Do training departments still train?

Aug 30 2010 by Wayne Turmel Print This Article

It was George Santayana who said: "Those who don't remember the past are doomed to repeat it". After yet another frustrating meeting I think I'd modify that to: "those who don't remember the past have plausible deniability. The rest of us have no excuse".

Trends in business, especially in HR, tend to come, go and then recycle. Sometimes, though, the change is more permanent. Here's an example: the role of training coordinator has become less about training and more about coordination.

Back when dinosaurs ruled the earth (the early 90s, when email was in its infancy and it was going to make all our lives easier - remember?) the big trend in HR and Training was to outsource the function. Nobody needed to keep trainers on staff - you could hire an outside company to come in and teach anything you needed, and the internal Training role became largely transactional: teach orientation classes, find vendors, schedule classes and spend your time doing assessments to prove ROI so you could keep your job.

It was exhausting. Besides, everything was going to be on CD Rom and classroom trainers would soon be dispensable.

Then the pendulum swung (at least partially) back: outside training companies didn't necessarily understand your company culture. It was hard to maintain quality control and every department wanted a different supplier because their division was "different from all the others and needed to choose their own training" but budgeting became a nightmare. Thousands of dollars in expensive e-learning went unused (I mean, when was the last time you used a CD Rom?).
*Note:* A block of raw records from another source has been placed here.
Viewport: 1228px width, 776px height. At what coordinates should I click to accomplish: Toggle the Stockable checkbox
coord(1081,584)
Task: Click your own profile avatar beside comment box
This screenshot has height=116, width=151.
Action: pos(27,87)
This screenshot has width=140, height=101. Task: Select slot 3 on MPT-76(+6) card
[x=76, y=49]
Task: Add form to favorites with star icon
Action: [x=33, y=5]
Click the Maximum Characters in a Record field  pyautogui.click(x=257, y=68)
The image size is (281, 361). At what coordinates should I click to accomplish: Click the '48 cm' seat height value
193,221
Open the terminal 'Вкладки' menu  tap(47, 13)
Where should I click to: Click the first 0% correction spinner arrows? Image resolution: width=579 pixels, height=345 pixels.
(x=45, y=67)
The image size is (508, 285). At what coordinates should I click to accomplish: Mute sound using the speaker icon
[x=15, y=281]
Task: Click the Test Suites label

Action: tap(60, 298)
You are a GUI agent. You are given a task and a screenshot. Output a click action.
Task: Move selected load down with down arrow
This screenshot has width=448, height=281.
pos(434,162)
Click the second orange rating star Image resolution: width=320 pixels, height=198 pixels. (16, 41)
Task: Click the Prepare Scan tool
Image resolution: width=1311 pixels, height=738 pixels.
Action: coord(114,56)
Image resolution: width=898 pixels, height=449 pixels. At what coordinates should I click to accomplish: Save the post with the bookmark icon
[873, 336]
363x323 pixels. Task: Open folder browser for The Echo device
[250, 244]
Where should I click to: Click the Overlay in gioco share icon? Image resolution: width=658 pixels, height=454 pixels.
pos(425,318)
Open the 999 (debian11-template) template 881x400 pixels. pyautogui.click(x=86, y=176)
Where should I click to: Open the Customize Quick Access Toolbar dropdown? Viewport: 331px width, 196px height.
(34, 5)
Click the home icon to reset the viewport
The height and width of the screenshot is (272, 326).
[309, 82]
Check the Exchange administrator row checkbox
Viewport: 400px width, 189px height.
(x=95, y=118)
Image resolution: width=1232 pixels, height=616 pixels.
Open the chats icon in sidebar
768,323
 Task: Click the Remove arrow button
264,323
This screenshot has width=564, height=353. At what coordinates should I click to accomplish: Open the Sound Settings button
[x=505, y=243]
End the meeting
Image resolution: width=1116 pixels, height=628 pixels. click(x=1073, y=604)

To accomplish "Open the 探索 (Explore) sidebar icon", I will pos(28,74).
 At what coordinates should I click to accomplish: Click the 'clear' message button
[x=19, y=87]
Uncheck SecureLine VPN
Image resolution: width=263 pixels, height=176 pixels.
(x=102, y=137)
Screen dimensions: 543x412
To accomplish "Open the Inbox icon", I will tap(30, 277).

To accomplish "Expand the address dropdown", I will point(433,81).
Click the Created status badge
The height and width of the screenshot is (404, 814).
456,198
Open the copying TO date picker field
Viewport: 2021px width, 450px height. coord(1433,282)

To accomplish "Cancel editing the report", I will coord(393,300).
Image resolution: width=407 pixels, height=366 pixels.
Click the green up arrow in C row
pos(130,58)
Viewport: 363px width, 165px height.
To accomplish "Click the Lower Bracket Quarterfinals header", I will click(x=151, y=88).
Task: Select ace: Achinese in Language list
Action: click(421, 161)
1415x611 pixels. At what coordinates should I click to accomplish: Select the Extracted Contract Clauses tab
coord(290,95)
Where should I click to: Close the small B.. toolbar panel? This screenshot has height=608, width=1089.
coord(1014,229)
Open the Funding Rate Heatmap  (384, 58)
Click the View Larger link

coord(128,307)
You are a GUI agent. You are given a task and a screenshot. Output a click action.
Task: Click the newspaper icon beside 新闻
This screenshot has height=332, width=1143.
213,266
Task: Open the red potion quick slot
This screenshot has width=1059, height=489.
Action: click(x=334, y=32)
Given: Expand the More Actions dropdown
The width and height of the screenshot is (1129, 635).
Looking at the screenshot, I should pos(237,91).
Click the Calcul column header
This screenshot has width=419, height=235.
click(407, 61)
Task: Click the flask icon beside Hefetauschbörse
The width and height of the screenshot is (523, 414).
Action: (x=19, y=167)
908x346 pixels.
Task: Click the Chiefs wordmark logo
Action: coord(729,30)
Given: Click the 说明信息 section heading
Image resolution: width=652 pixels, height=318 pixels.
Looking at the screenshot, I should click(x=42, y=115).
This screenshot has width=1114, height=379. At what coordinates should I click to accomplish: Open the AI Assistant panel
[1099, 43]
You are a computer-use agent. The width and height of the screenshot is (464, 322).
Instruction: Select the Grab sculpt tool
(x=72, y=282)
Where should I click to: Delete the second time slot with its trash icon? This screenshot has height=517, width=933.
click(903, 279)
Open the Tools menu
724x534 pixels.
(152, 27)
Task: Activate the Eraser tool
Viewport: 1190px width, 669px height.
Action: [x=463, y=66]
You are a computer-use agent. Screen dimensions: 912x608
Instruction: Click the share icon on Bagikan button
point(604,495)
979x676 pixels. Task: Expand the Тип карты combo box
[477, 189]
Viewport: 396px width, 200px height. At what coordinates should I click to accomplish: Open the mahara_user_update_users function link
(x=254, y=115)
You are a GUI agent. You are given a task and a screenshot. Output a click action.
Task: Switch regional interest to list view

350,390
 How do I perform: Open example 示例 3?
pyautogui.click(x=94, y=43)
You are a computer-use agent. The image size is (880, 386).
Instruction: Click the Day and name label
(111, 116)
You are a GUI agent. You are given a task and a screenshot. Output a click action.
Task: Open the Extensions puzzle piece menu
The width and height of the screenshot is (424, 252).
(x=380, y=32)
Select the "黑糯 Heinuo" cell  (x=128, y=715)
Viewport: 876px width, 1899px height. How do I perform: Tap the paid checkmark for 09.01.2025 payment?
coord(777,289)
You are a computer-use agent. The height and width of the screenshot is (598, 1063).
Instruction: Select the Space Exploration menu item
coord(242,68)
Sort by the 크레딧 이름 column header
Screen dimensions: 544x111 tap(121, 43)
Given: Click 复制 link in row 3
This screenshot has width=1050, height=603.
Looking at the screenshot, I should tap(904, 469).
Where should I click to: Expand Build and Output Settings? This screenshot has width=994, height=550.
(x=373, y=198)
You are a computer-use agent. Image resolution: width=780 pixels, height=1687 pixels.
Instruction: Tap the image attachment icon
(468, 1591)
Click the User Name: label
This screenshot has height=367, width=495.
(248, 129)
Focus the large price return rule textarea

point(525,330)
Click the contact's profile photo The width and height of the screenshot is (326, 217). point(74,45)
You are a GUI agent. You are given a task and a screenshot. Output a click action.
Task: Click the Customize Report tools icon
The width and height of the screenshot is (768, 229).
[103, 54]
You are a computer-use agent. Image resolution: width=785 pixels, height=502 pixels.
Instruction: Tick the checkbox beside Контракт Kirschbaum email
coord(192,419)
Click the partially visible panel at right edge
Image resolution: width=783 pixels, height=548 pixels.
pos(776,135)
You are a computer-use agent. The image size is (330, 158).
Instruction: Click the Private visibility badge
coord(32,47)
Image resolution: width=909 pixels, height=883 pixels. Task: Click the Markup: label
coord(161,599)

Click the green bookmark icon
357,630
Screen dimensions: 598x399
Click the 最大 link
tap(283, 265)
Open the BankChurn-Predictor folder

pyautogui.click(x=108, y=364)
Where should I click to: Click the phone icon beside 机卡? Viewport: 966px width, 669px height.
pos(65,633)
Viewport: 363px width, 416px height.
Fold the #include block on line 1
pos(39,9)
So training again became more centralized, standardized and the market in "train the trainer" and licensed content boomed. You could have a couple of trainers on staff that knew 20 different programs and keep them busy enough to justify their salaries while delivering standardized training across the organization.

Now here we are again, with the role of corporate trainer going the way of the brachiosaurus and Total Quality Management. Some of the reasons are the same as ever:

  • People who work internally are considered "overhead", and overhead is evil
  • Just because you're certified to teach a program doesn't mean you actually understand the content enough to teach others. Sales training delivered by someone who's never worked on commission is as annoying and as useless as people who say, " I don't have kids, but I do have a dog, it's the same thing". No it's not, they think you're an idiot.
  • Budgets have once again been parceled out to the departments - and those darned managers think they know what skills their people need to learn better than the professionals in HQ.
After the downsizings of the last few years, the few humans left in training have found themselves with a new job. They aren't delivering training, and unlike the last cycle they're not even necessarily paying for it.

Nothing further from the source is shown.